Turn the data into a numbered list, starting at the line that has "This screenshot has" and stopping after the last line of the data. Skip blank lines and leave the pictures out.

--- START Supplied information ---

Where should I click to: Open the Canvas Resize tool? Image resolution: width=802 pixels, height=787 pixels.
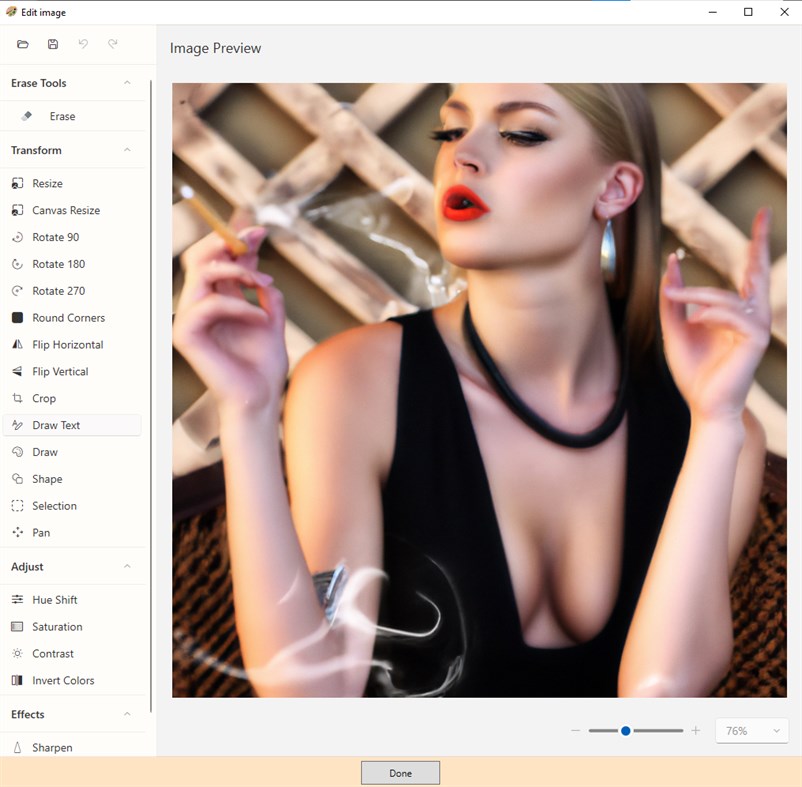coord(66,210)
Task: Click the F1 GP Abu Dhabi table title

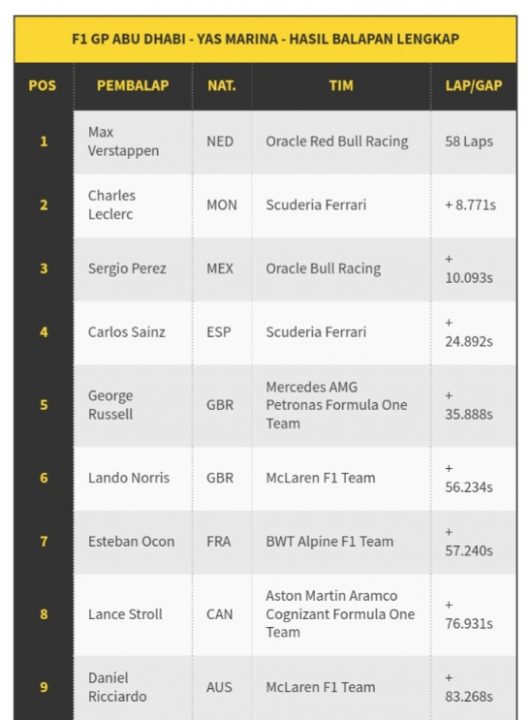Action: tap(266, 39)
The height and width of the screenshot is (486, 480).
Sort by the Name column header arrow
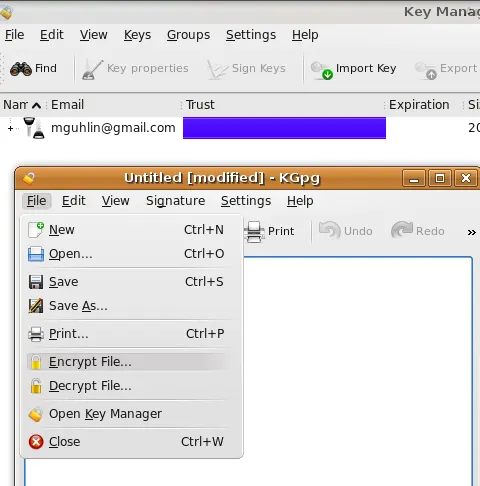pos(36,106)
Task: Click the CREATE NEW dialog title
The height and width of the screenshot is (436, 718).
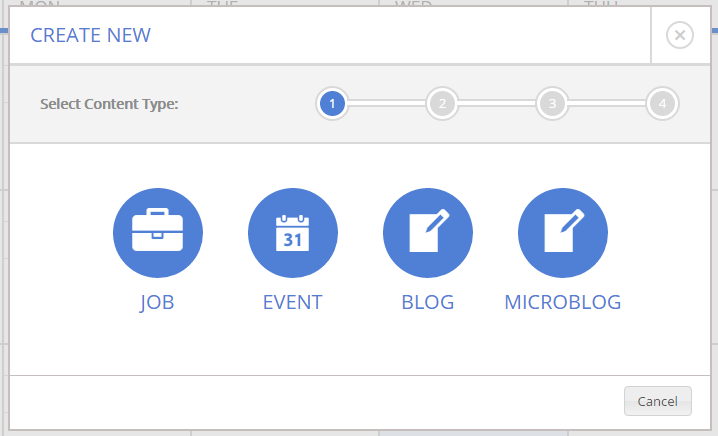Action: [91, 36]
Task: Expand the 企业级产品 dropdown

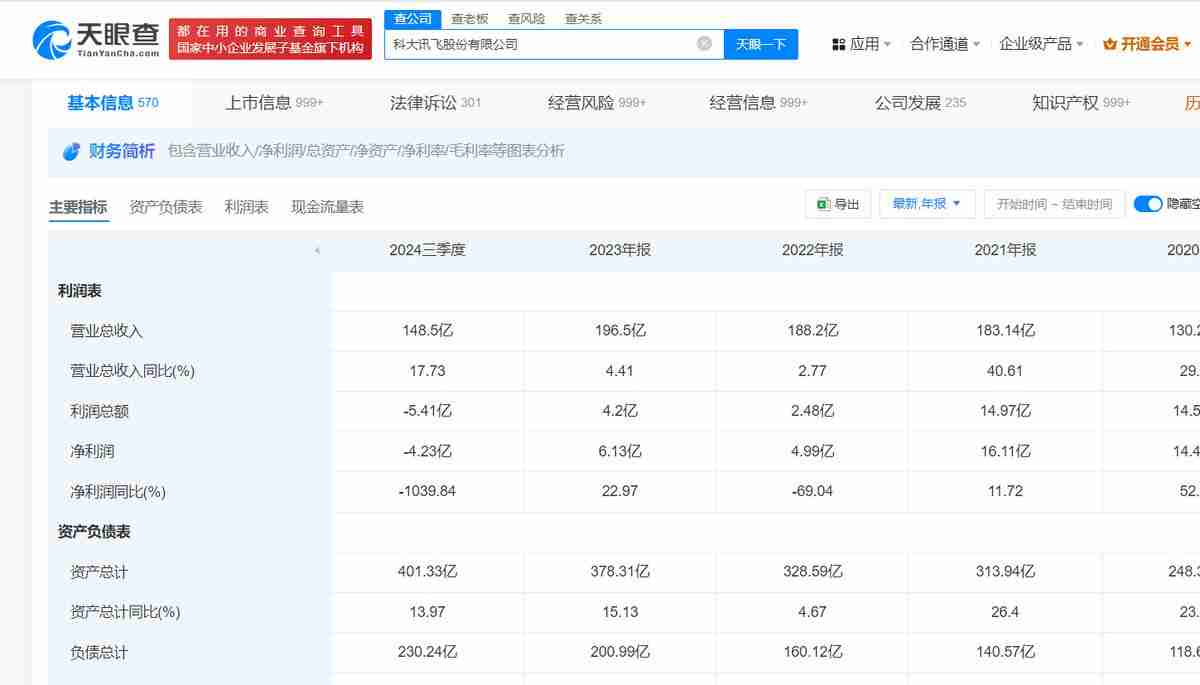Action: point(1037,43)
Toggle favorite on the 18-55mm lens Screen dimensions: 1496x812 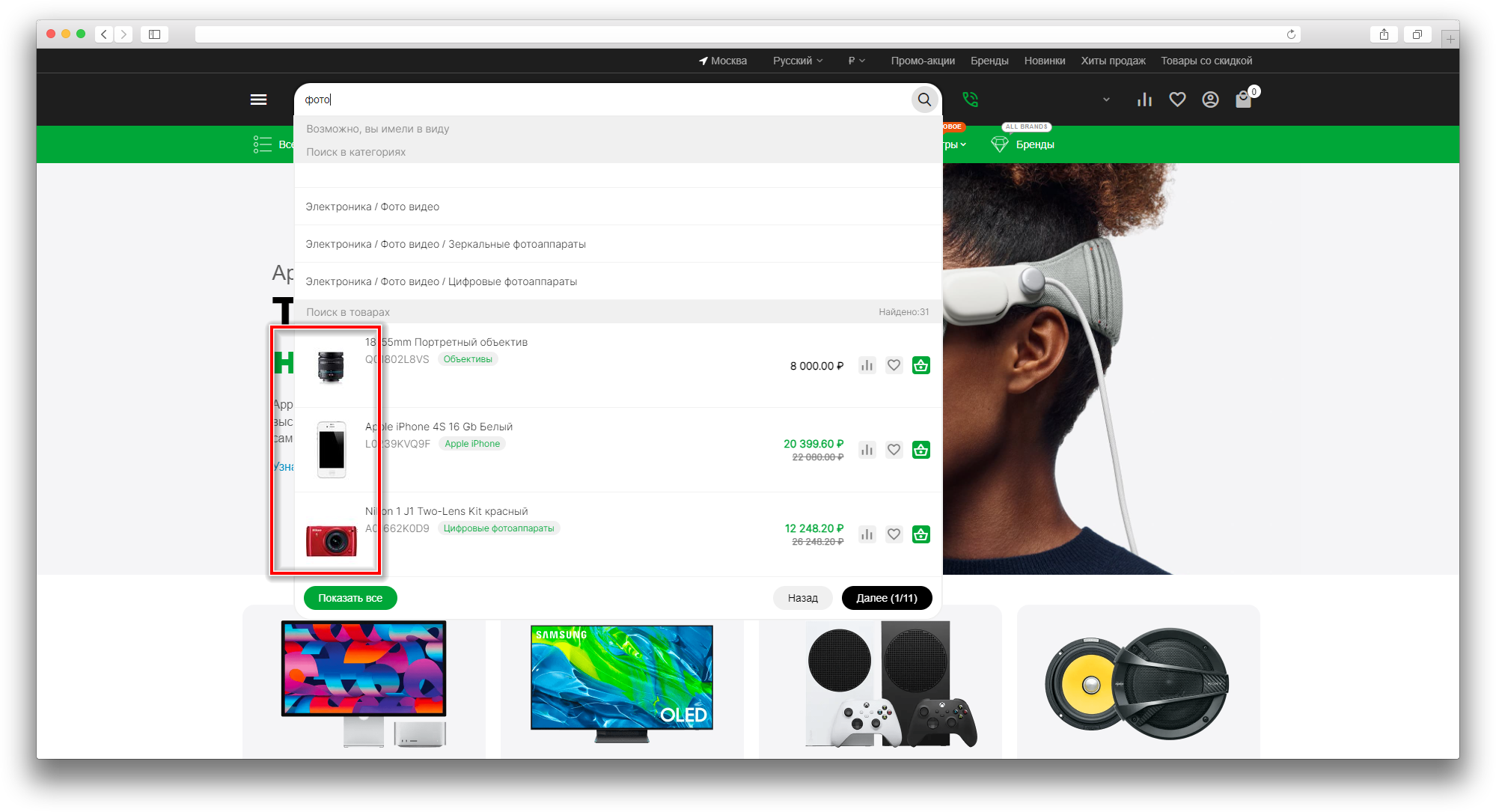coord(894,365)
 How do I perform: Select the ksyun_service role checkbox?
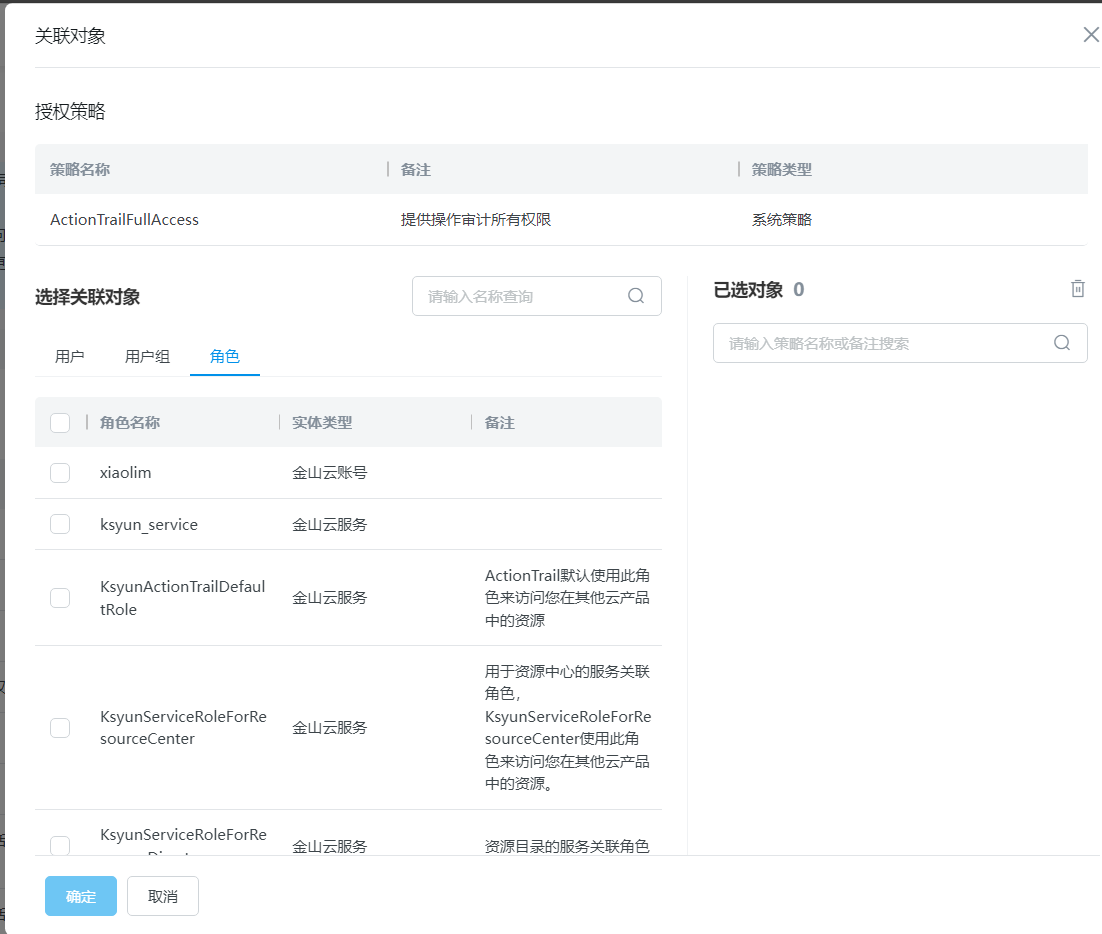tap(60, 524)
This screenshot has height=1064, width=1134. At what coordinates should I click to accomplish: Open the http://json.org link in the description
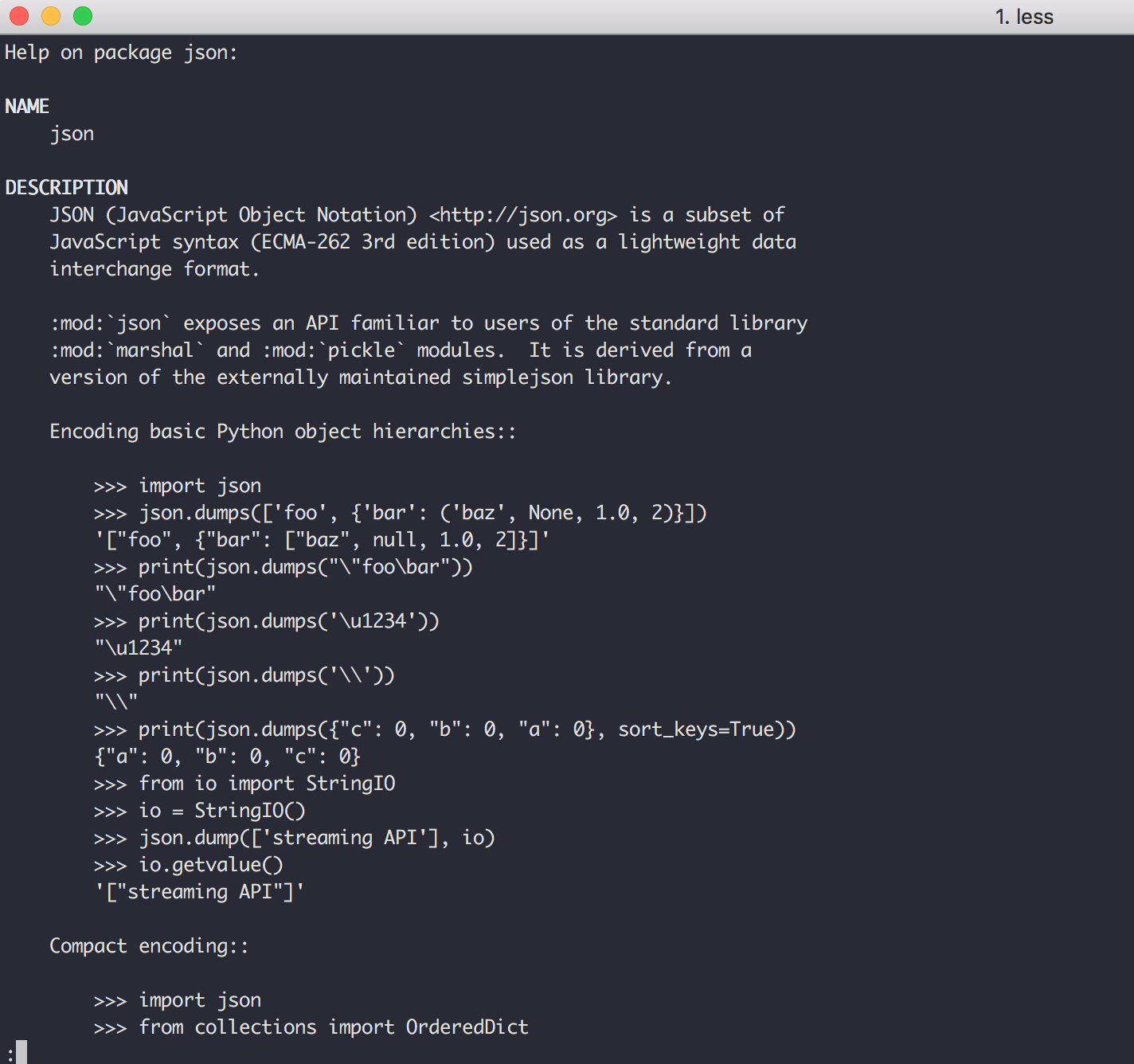click(523, 215)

--- END Supplied information ---

*The completed task*.
1. This screenshot has height=1064, width=1134. At what coordinates should I click to accomplish: Open the http://json.org link in the description
2. click(523, 215)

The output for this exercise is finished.